*Exercise objective*. Can you pull out each line of the data below that includes the word "Image"?

*Material for this exercise*.
══════════════════════════════
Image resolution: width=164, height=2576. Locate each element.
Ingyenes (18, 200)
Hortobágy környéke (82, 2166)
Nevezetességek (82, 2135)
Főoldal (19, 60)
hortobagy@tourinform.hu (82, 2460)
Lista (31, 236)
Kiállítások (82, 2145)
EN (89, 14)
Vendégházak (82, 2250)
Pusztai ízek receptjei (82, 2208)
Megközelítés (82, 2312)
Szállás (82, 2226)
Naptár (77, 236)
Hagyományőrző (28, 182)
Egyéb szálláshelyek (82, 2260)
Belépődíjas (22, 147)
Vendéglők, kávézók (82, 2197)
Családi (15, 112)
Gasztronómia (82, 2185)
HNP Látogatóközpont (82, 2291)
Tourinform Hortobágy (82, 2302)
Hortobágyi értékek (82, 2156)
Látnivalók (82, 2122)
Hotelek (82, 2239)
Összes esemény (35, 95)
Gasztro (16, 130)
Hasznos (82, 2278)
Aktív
══════════════════════════════
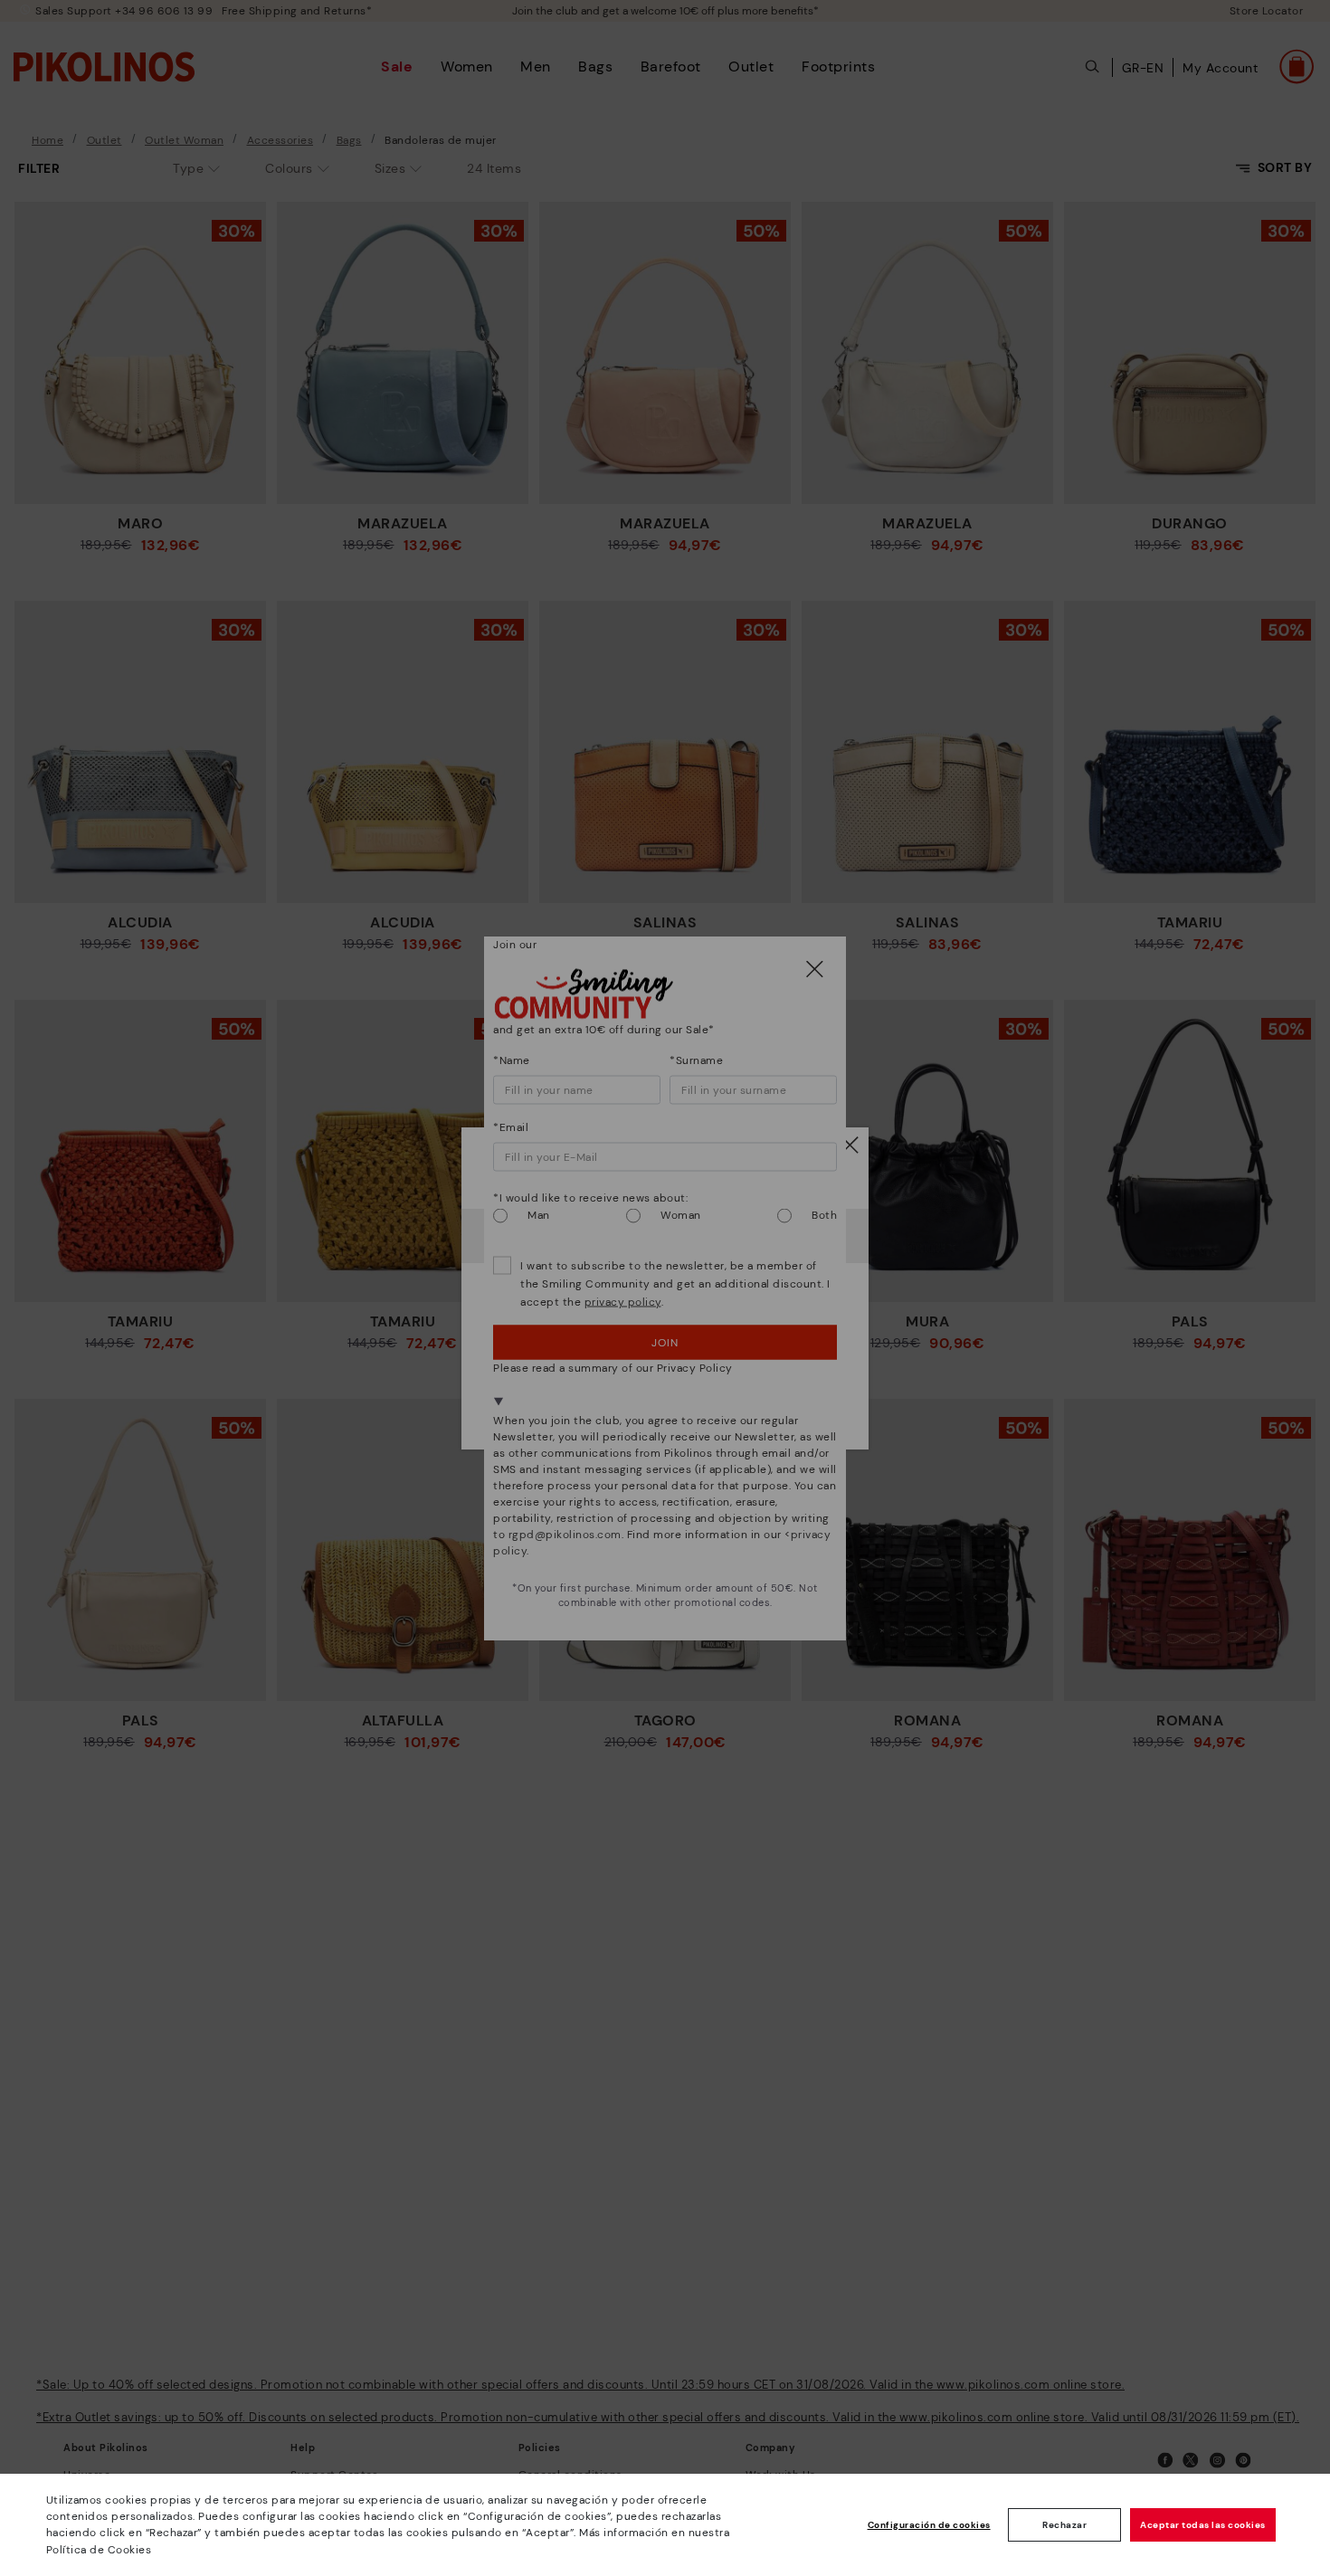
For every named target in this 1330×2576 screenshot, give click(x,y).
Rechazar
══════════════════════════════
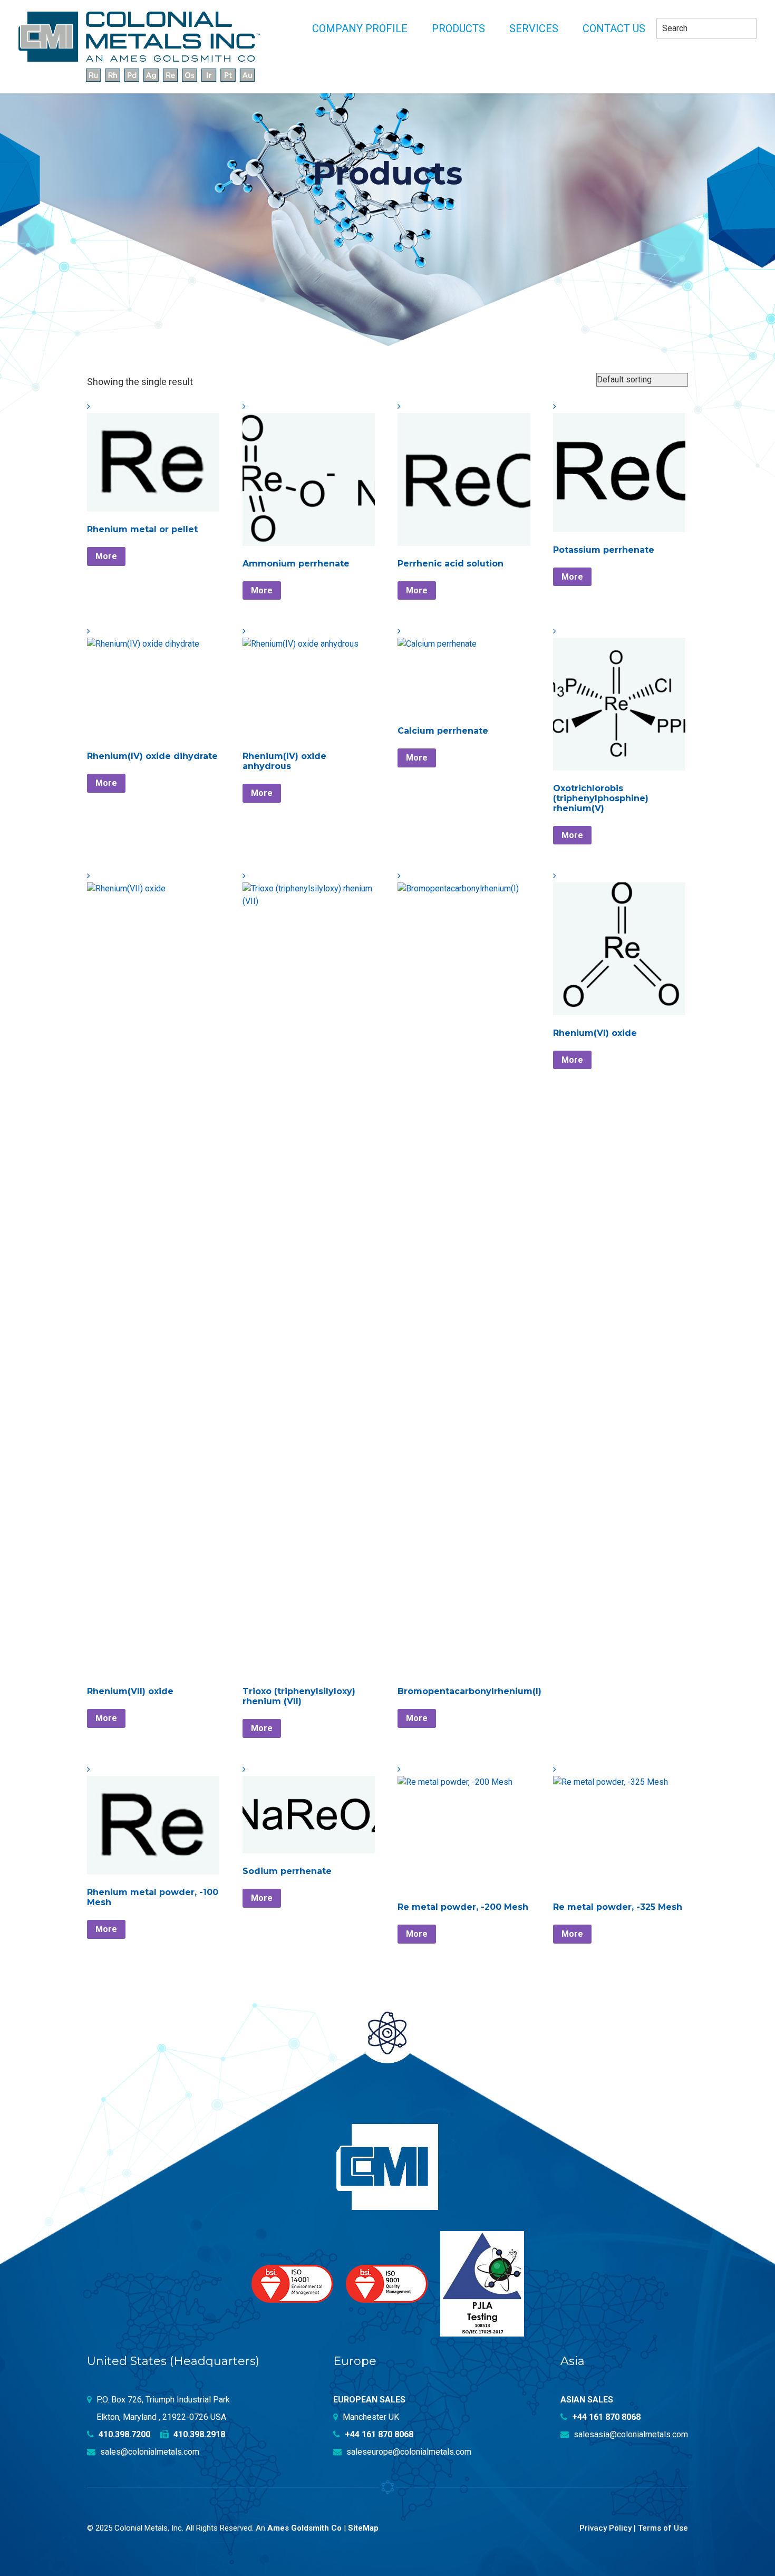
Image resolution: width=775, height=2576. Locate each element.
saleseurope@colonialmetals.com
══════════════════════════════
*Finished task*.
Image resolution: width=164, height=2576. Locate each element.
Image resolution: width=775, height=2576. Locate each element.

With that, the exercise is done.